Entries shown

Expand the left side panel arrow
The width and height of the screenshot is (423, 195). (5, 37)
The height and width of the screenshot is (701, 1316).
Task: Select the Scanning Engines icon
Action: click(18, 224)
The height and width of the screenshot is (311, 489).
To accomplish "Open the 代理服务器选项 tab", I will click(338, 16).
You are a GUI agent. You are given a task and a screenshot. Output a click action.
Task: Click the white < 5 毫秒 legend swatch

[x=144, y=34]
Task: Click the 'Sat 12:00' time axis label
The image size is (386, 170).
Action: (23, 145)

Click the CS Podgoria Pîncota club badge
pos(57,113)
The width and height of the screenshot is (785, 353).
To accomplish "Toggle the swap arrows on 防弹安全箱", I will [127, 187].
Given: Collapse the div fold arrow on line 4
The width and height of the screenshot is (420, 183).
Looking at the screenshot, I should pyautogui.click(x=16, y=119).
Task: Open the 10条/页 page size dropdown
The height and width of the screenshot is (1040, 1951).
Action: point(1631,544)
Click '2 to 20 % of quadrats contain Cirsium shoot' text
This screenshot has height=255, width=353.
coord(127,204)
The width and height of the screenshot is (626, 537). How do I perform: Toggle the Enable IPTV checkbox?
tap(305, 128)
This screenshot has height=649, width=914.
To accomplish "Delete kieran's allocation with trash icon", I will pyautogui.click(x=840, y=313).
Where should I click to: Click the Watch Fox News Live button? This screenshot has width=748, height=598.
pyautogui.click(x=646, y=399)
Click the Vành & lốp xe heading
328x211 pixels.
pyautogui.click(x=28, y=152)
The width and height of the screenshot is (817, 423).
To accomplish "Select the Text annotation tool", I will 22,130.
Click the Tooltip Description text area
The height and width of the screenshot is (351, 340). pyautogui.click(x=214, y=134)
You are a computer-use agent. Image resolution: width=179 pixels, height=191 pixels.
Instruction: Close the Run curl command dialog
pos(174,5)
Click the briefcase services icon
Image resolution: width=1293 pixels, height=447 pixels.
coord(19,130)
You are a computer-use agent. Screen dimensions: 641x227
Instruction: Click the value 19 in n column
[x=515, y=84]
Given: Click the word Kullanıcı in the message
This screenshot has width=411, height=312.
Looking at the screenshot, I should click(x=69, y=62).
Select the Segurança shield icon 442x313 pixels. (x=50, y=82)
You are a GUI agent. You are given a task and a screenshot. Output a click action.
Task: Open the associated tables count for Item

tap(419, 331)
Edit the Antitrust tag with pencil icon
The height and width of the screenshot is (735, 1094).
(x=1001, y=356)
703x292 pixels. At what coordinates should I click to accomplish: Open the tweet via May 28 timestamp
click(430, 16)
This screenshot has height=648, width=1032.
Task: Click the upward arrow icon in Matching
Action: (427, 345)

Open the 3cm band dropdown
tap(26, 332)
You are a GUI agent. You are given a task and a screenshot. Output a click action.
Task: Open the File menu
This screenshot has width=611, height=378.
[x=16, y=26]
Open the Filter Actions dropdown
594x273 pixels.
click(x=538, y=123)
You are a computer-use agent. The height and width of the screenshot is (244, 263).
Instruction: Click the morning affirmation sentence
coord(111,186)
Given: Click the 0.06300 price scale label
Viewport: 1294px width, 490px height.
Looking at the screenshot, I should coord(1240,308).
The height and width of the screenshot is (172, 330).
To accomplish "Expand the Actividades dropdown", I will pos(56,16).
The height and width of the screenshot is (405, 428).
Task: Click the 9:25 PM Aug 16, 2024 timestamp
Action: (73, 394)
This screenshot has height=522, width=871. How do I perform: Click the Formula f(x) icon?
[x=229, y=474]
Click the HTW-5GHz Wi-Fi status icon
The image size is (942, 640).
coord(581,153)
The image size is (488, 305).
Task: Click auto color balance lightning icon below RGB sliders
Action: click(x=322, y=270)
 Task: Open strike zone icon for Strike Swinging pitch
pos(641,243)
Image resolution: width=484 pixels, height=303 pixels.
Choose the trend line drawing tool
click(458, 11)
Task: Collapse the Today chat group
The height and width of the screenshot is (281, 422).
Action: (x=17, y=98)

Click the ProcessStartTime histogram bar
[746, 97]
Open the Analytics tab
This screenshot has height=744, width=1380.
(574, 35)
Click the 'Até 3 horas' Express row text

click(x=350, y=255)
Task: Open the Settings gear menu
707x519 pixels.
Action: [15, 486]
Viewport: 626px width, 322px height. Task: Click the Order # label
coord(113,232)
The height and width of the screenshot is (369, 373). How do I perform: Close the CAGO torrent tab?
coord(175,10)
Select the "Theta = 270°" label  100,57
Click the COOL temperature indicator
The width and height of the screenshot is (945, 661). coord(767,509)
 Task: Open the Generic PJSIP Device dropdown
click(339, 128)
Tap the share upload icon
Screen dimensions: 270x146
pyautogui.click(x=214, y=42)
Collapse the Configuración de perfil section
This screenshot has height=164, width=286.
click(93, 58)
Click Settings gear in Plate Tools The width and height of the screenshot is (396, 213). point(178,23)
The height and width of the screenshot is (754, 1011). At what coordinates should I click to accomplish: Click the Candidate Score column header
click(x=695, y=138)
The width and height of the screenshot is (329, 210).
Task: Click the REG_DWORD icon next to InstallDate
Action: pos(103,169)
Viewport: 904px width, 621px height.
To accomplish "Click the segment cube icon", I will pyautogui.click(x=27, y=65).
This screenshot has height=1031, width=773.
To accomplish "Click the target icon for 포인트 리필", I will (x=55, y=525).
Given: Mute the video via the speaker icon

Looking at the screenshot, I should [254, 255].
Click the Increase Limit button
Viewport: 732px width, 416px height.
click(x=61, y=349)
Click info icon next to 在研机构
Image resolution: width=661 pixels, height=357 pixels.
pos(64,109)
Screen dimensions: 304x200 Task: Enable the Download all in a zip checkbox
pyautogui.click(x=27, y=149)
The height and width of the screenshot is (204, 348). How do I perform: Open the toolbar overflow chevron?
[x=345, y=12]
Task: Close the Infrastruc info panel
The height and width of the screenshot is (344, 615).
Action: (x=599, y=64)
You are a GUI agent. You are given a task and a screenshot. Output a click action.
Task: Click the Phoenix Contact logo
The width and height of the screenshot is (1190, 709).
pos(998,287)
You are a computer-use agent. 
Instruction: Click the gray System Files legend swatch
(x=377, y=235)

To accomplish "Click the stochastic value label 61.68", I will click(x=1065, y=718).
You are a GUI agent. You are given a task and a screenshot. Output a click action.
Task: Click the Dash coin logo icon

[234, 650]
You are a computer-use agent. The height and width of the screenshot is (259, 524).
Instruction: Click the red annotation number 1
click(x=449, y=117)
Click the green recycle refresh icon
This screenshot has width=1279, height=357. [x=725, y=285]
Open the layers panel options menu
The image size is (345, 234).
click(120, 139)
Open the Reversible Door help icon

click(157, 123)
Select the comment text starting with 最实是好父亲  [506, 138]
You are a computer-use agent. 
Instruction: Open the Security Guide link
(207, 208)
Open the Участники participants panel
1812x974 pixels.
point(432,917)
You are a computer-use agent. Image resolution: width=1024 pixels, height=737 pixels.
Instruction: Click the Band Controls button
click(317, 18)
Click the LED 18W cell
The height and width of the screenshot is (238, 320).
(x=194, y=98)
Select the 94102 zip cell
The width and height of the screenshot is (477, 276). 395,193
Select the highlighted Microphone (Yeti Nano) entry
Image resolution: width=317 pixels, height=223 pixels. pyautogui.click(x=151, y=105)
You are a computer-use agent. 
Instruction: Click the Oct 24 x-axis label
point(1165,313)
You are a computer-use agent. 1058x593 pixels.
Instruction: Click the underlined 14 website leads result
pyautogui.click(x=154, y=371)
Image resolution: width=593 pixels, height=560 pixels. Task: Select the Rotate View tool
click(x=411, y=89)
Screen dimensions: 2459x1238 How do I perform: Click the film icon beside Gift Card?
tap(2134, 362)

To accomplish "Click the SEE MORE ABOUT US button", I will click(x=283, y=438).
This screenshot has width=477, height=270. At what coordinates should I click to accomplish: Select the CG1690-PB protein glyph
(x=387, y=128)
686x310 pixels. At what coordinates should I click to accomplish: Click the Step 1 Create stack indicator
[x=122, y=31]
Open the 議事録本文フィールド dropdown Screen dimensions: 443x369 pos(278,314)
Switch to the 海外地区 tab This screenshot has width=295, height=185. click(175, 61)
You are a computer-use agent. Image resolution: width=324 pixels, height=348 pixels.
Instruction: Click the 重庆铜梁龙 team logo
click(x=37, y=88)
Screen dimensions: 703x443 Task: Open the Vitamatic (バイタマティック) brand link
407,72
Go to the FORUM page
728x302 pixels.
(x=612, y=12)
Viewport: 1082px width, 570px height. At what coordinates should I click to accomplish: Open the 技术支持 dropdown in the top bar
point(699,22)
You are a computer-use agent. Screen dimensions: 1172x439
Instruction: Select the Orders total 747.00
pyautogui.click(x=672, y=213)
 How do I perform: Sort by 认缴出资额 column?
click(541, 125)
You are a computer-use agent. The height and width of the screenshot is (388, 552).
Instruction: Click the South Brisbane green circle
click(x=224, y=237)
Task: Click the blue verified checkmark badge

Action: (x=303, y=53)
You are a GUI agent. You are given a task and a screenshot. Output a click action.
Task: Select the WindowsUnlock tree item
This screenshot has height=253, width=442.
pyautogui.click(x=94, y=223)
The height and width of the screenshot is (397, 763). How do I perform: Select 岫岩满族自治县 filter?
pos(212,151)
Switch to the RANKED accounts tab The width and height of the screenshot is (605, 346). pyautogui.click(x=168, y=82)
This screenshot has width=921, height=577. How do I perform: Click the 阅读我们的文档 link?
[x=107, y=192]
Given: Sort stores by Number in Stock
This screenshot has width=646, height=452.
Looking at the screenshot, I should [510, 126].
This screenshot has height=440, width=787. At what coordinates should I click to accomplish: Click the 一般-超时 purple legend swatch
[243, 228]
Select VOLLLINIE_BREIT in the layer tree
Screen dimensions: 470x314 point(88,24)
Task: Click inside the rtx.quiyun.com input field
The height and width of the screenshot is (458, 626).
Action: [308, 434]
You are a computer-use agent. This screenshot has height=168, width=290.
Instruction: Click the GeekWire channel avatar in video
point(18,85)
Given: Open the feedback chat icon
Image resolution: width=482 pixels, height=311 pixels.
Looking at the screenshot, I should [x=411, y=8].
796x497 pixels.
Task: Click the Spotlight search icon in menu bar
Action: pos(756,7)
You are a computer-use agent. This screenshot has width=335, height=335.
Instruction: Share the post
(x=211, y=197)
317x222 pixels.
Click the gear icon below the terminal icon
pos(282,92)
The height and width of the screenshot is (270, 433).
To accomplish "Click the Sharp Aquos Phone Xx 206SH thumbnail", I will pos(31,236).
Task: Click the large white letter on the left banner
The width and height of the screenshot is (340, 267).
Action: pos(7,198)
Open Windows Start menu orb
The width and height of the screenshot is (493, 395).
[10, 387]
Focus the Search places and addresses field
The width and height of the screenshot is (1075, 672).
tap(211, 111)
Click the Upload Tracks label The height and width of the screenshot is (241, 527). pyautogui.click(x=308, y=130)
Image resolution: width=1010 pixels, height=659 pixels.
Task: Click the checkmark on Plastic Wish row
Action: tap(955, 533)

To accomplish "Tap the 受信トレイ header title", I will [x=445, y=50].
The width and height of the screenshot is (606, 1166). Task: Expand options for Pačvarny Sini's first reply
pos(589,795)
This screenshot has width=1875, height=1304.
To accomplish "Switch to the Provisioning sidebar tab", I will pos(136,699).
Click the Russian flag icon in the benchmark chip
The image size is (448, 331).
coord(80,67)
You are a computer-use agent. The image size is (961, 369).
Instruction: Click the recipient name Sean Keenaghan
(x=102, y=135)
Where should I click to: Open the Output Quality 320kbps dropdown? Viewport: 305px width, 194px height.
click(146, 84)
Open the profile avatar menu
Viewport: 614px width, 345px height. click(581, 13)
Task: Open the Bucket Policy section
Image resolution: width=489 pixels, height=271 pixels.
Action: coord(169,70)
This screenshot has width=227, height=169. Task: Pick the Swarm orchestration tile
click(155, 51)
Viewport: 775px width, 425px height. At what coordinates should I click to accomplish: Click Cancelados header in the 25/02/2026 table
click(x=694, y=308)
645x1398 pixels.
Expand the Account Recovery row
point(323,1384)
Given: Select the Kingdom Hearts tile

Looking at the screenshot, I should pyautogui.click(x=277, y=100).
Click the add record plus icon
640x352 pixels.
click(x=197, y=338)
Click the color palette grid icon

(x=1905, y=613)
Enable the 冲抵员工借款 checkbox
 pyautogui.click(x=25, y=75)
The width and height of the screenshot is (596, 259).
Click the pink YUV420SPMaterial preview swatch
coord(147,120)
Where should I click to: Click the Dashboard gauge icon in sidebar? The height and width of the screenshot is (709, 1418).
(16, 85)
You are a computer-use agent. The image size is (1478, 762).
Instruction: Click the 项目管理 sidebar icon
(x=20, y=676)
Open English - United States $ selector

To do
After identifying the lines above that contain "page", copy each one.

Result of the exercise
Task: Open the 10条/页 page size dropdown
Go to the FORUM page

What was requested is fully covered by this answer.